### [TASK TO COMPLETE]
Nothing but the lines from the one with "This screenshot has height=377, width=763." through the end of the listing should be reproduced, each exactly and with pictures omitted.

____

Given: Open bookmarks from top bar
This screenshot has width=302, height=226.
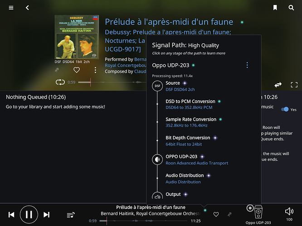Looking at the screenshot, I should (x=275, y=8).
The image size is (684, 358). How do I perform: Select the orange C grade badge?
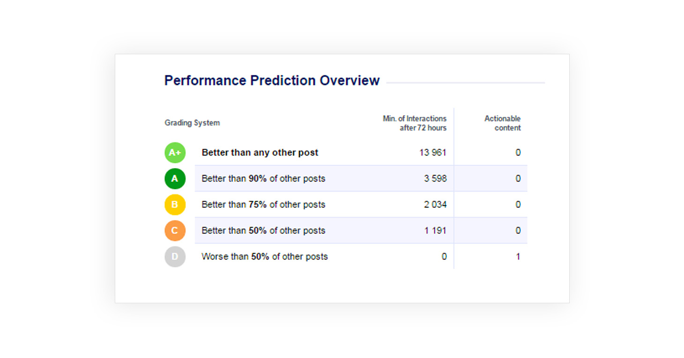pos(175,231)
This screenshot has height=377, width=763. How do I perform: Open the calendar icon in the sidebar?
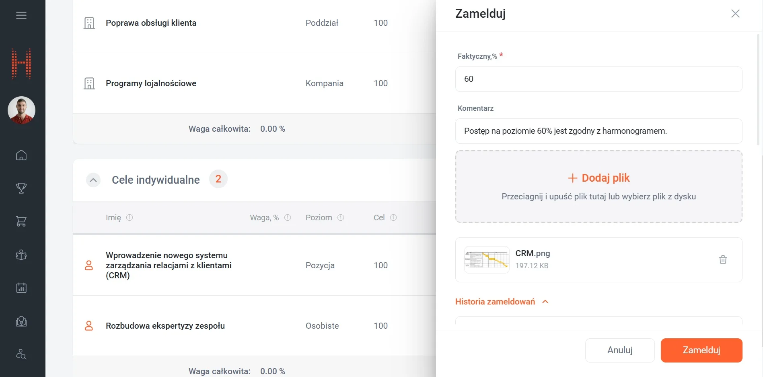21,288
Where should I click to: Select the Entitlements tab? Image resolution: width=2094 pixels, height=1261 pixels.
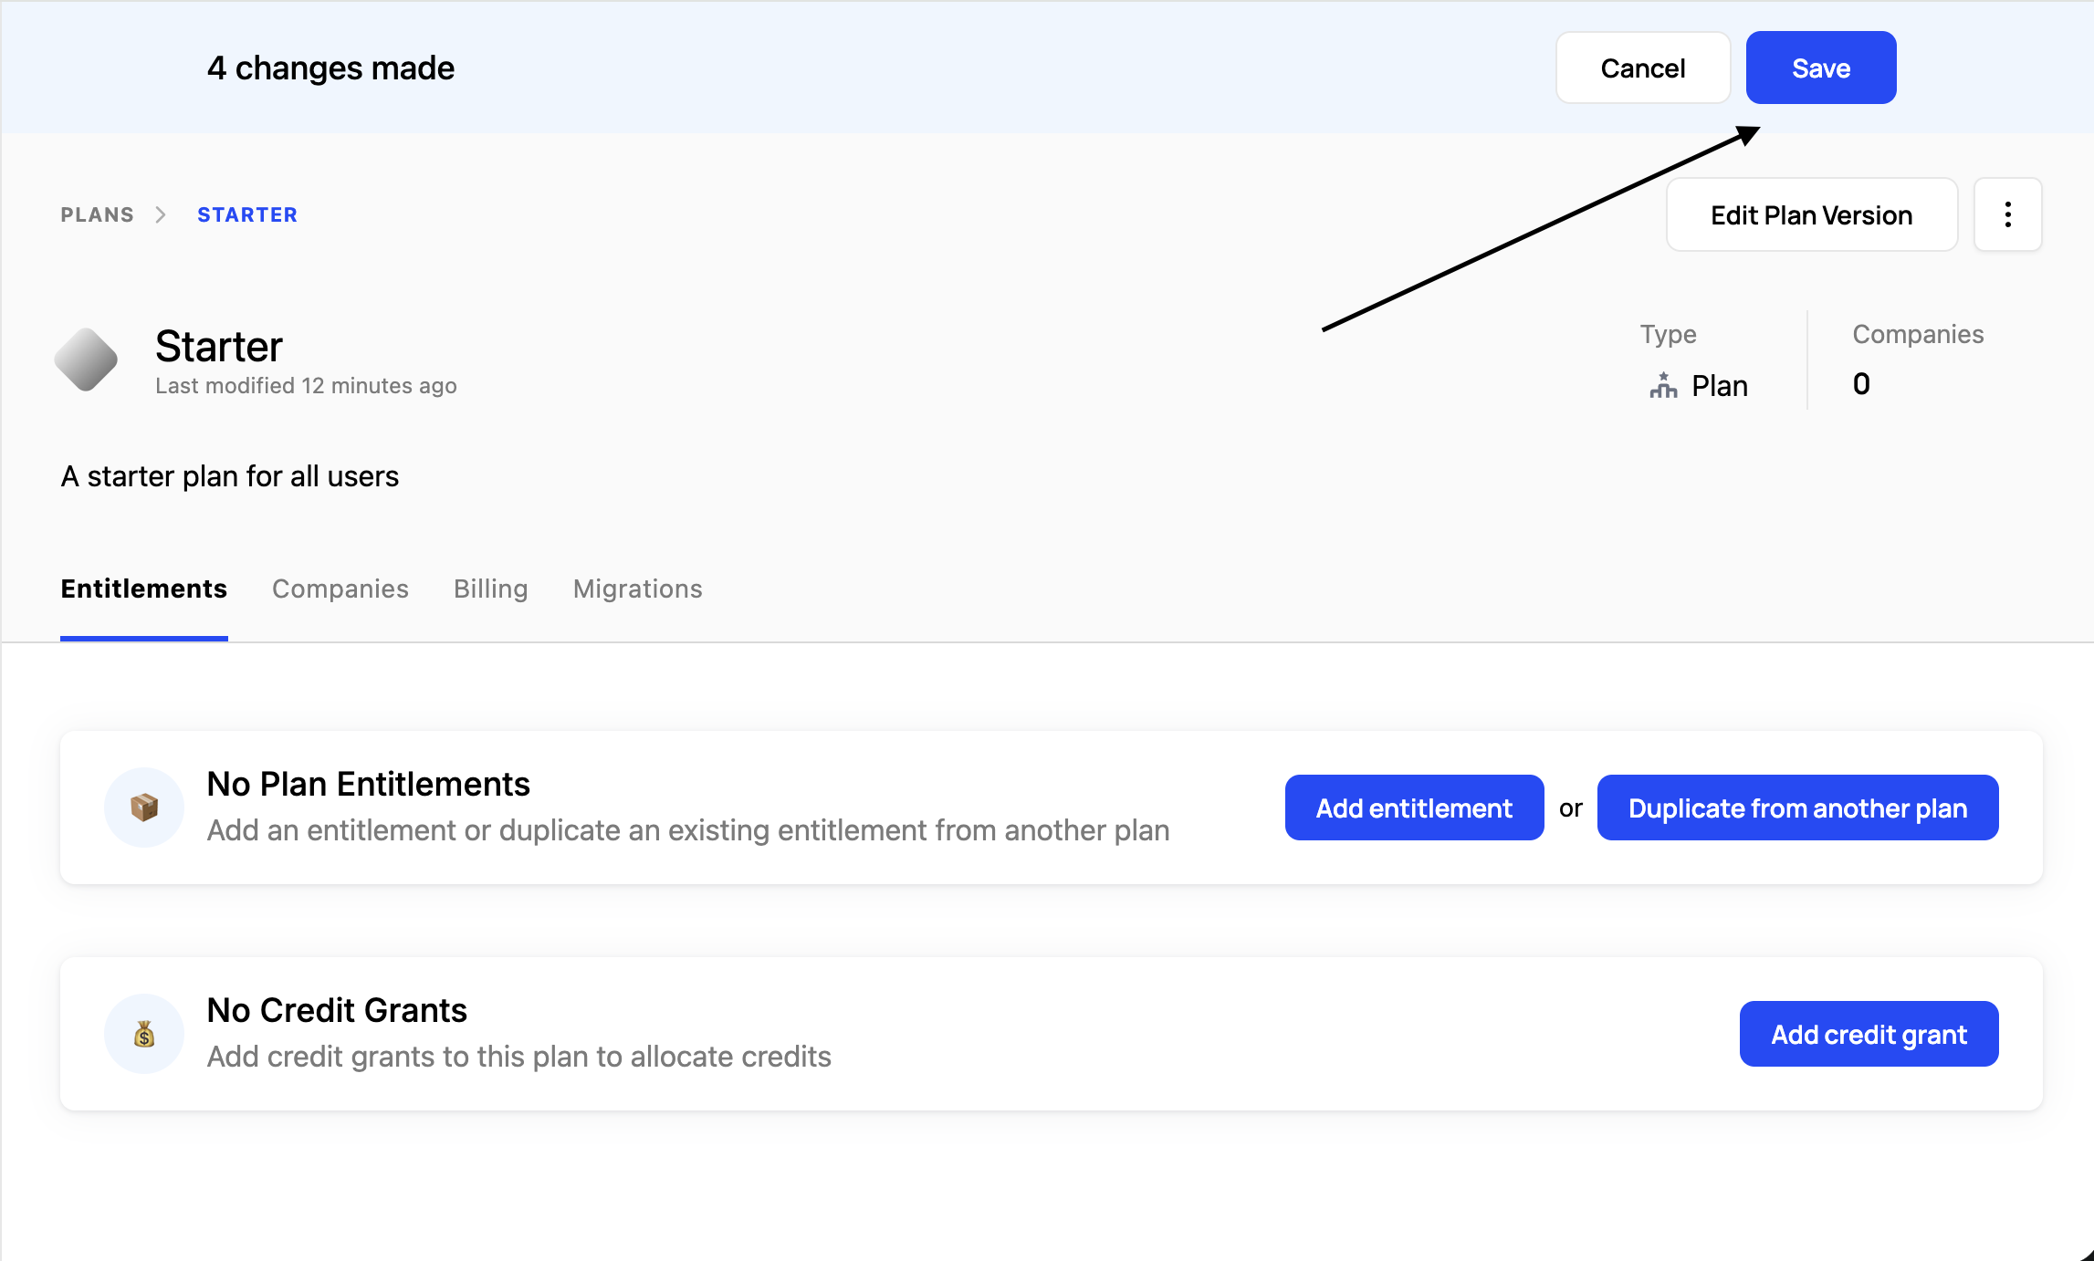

____

### [SOLUTION FOR THIS EXERCISE]
This screenshot has height=377, width=763. How do I perform: Open the calendar icon in the sidebar?
21,288
Where should I click to: Select the Entitlements tab? Image resolution: width=2094 pixels, height=1261 pixels.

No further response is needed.